⟨

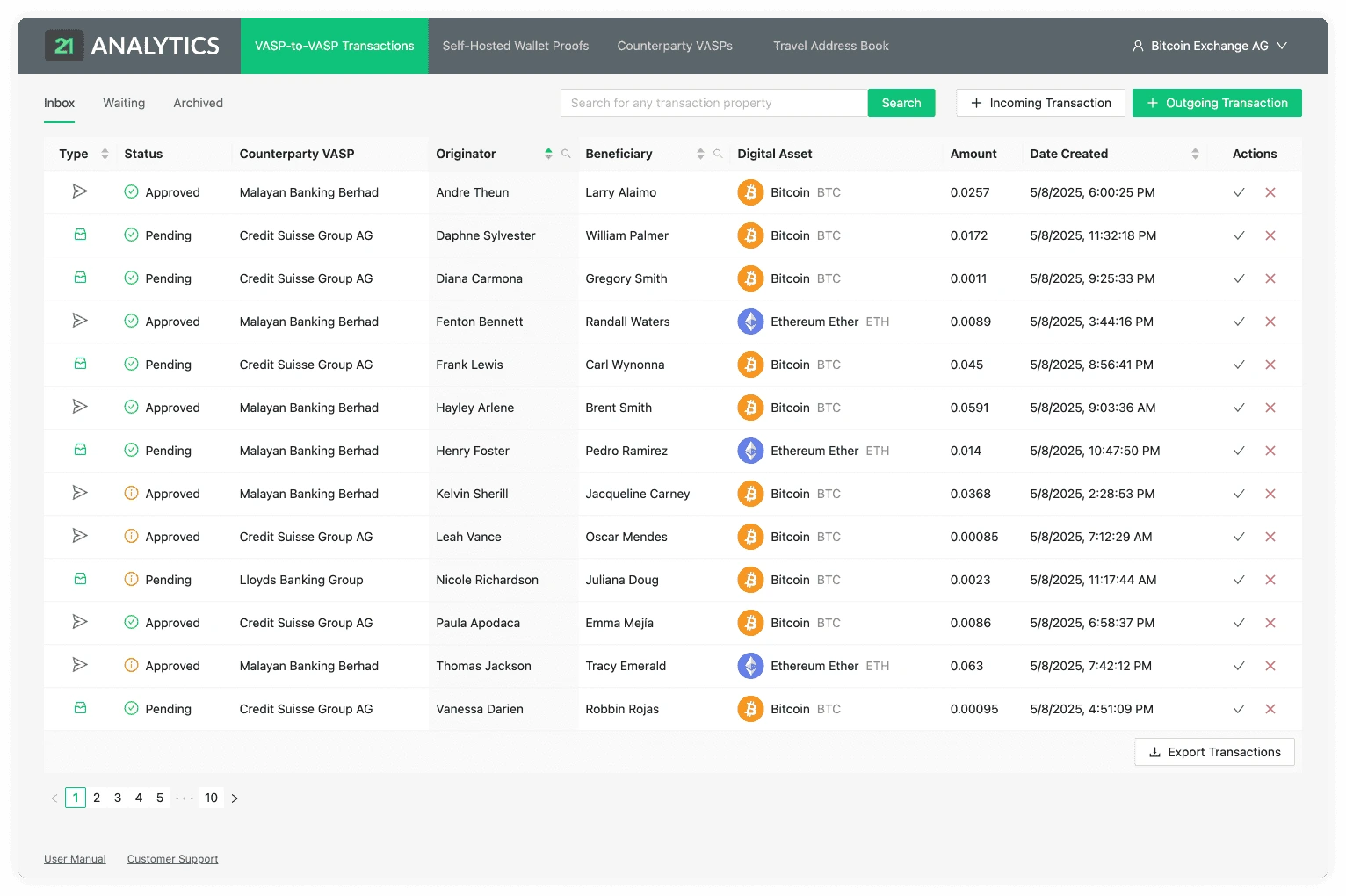Click the green Search button
The width and height of the screenshot is (1346, 896).
click(x=901, y=103)
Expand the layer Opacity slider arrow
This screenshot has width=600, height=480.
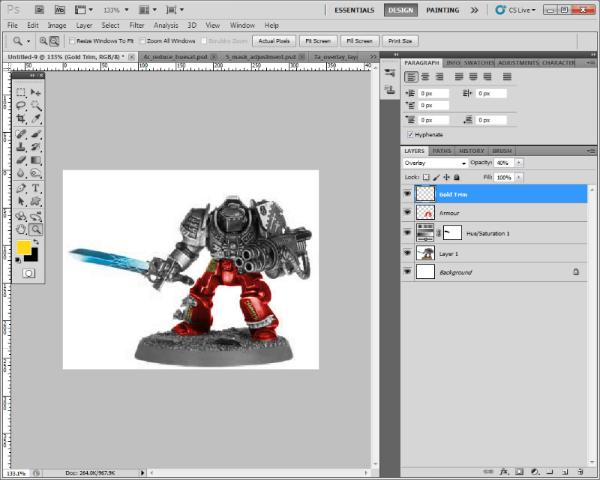519,162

⟩

## Problem to work on
Leave the pictures out, and copy exactly each line from the one containing "Expand the layer Opacity slider arrow" through the final line of the data.

## Result for this task
Expand the layer Opacity slider arrow
This screenshot has width=600, height=480.
519,162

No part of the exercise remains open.